Dear suicide. Dear bullet in the back
Dear in the headlights. You’re not tagged to last
until the morning. You are tagged to crack
beneath their weight. And don’t you dare believe
that any one of them will let you breathe.
9.
Dear George, Trayvon, Breonna, Bree, Tamir,
Alatiana, Dominque, Jamel,
Antonio, DeAngelo Romir,
Ashanti, Botham, Terence, John, Chanel,
Stephon, Philando, Kentry, Bee, Layleen,
Romelo, Emmett, Eleanor, Montay,
Jenisha, Kiki, Alton, Mack, Francine,
Tenisha, Eric, Dominick, Renee,
Michelle, Elijah, Nia, Amadou,
Akai, Monina, Cortez, Kentry, Sean,
Alberta, Michael, Gabriella, Lou,
Natasha, Brooklyn, Walter, Lee, Laquan,
Ahmaud, Mohamed, Elray, Aura, Shane
Rayshard, Denali, Sandra, Oscar, Blane.
10.
Dear someone who woke up without a son,
Dear damn the dawning. Echoes of a knock
with no boy crouched behind it, nothing done
to fix it. Dear reverberating shock,
Dear someone flailing, ripping at the air,
Dear hollow where he was. Dear someone who’s
obsessed with resurrecting him, who dares
believe the muck of bullet hole and bruise
will ever breathe as anything but dead.
Dear someone loving body on its way
to being only body, just that red
and syrupy annoyance, hosed away
when street decorum says it will. Dear damn.
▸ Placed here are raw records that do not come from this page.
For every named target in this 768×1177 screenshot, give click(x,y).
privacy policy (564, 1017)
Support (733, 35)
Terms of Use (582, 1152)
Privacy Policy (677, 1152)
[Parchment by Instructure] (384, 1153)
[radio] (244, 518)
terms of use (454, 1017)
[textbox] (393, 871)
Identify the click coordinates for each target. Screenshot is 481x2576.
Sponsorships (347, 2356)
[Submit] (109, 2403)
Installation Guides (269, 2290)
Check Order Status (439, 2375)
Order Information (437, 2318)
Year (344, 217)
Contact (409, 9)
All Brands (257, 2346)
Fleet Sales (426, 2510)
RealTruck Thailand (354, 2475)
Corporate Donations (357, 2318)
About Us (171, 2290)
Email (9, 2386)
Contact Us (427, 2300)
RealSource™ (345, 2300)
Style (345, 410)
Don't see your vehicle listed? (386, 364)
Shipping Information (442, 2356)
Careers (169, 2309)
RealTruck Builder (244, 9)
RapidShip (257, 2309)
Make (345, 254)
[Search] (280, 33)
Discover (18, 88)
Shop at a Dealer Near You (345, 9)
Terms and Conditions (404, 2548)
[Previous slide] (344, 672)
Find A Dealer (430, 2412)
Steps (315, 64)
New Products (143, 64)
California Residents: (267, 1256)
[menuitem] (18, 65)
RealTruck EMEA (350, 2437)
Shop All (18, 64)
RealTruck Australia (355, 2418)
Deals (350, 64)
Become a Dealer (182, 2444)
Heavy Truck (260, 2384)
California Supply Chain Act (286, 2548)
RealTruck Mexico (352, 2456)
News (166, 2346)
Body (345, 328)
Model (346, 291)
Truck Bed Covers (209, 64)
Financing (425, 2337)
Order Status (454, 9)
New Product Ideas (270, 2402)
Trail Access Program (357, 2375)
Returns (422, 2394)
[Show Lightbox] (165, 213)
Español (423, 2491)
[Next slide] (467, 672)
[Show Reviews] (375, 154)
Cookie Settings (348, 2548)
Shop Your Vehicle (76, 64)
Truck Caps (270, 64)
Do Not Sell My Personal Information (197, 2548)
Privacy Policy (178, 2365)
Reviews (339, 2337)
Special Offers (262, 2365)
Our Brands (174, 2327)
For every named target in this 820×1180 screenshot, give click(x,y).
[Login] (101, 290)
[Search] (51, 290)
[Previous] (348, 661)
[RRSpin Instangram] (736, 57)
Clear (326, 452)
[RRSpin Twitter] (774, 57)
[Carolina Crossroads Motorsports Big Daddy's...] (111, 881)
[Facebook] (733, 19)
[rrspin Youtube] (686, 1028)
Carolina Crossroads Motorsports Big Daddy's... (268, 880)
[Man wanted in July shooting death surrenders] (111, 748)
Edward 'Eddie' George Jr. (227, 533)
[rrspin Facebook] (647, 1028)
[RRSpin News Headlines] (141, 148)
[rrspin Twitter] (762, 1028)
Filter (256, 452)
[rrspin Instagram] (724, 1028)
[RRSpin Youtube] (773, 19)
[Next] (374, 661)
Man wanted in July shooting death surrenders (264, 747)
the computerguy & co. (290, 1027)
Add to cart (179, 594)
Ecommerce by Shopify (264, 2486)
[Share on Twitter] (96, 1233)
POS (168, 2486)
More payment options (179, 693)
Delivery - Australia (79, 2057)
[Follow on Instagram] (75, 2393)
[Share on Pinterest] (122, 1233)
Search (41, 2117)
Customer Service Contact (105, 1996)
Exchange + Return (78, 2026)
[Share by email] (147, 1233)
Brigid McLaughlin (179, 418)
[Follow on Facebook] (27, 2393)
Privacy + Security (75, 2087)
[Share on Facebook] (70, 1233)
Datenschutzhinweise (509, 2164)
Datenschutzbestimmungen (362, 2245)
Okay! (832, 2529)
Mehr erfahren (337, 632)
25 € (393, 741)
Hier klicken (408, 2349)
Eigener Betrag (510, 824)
Dear chalk all washed to none. Dear traffic jam.
11.
Dear woman wounded by the things you’ve heard:
Dear angry all your days, Dear vibing wire
on top your head. Dear better watch the words
you say to white folk—don’t make them tired
of you. Dear wish you’d pinch those nostrils down,
that nose is half your face. Dear talk too loud.
Dear stay out the sun—you fool around,
get blacker than you are. What, you too proud
to settle for that ordinary man?
Gon be too late real soon. Dear press
those naps. And don’t you tell me that you plan
on yellin’ bout that Black Lives Matter mess—
Dear who in the hell do you think you are?
Dear who in the hell do you think you are?
12.
Dear someone who woke up without a sun,
and spun the blues—the singer moaned so hard
the record skipped to save itself. Dear done
so wrong. Dear fryin’ lettuce in the lard,
Dear wonder could a matchbox hold your clothes,
Your child’s been scraped up off the boulevard.
Since then, ain’t seen yourself—do you suppose
some Rebel Yell can find you, hit you hard?
Dear someone who has chosen just to rust
instead of breathe—here’s how they lied to you:
Your child will keep on dying, and you must
keep punching play to watch him blue and blue
until he trends. Then he’s a photograph
who laughs at you and rips himself in half.
——————
I rip another page in half.
Dear—
Dear—
And start again.
Dear floaters, bloated kin, Dear flooded necks—
Dear wild tumultuous, your mouth. Dear God.
Dear mute contrivance, graceless drudge. Dear hexed—
Dear lurch and pirouette, Dear flamed facade—
Dear Langston, Zora, Louis, Josephine—
Dear migrant on a Greyhound, stunned upright—
Dear edgy citizen, Dear crazed careen—
Dear still a nigger in the neon’s night—
Dear George, Trayvon, Breonna, Bree, Tamir—
Dear someone who woke up without a son—
Dear woman, wounded by the things you hear—
Dear anyone who wakes without a sun.